Saturday, 6 April 2013

Berlin Museums

Today we went to Berlin's museum for European paintings, the Gemäldegalerie.  This an amazingly good collection of paintings; housed in a fairly nondescript modern building, it is not a major tourist attraction.  It should be.  In Paris, everyone who visits goes to the Louvre; in Berlin no one seems to go to the Gemäldegalerie.  It was a wonderful viewing experience; quiet and spacious, the museum even has the great idea of setting aside small rooms with comfortable seats and no paintings, so that one can take a breather.  There are about 20 Rembrandts, 2 Vermeers, and a number of iconic paintings such as Breughel's "Proverbs".   Also, several Bosch-like paintings by Cranach, and an excellent collection of works by Durer.

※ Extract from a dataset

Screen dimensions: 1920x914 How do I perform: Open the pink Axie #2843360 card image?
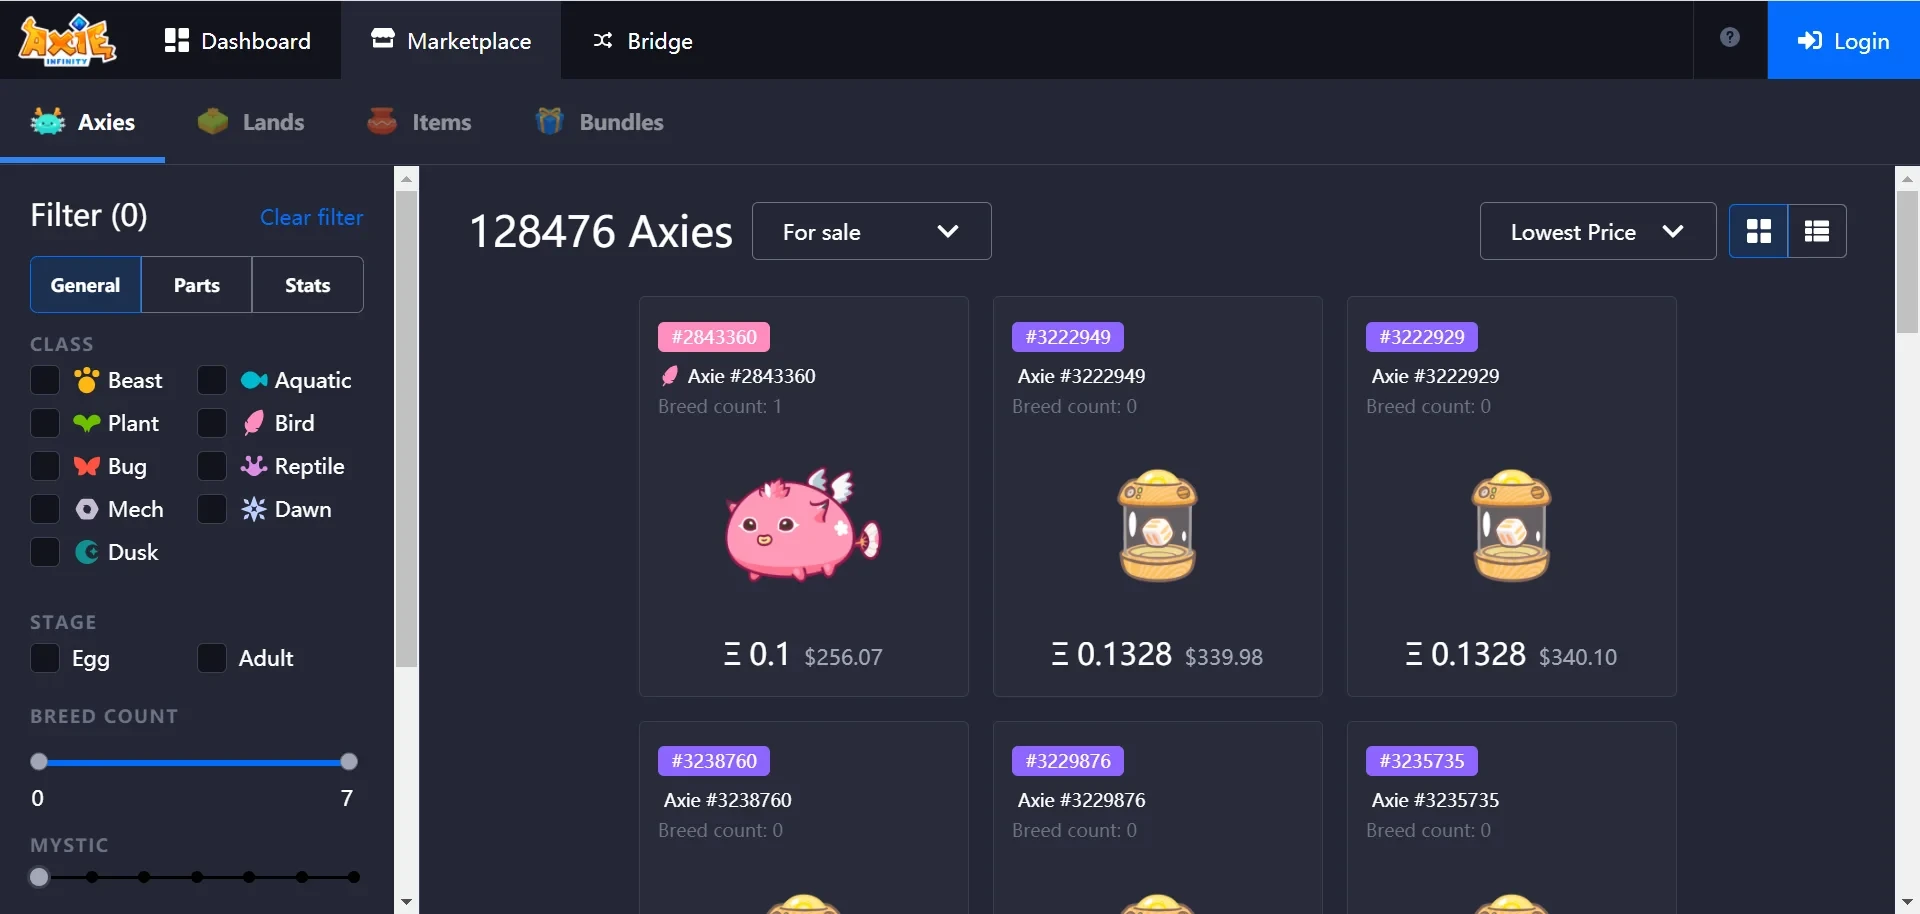coord(803,525)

I liked this de Hooch a lot, though the official photo doesn't do it any justice.

 

I also went to the Berggruen Museum, which contains part of the collection of the eponymous art collector and dealer.  It has over 100 works by Picasso on display, as well as around 70 works by Klee, plus Matisse, Cezanne, etc.   I went for the Klee, and was thoroughly entranced; it was like a retrospective.   I think I began to have a sense of how Klee works with color;  every painting has a different color palette, but within each painting I think there is a sense of "harmony" in the same sense that we think of harmony in music.  Klee may very well have written about this, and I know nothing.  I was particularly excited by the colors in a painting called "Necropolis", as in the Egyptian Pyramids.  I wanted to take it home; if I ever have a career as an art thief, it will have started here.  An iPhone shot:



I was so satiated after looking at the Klees that I skipped the Picassos...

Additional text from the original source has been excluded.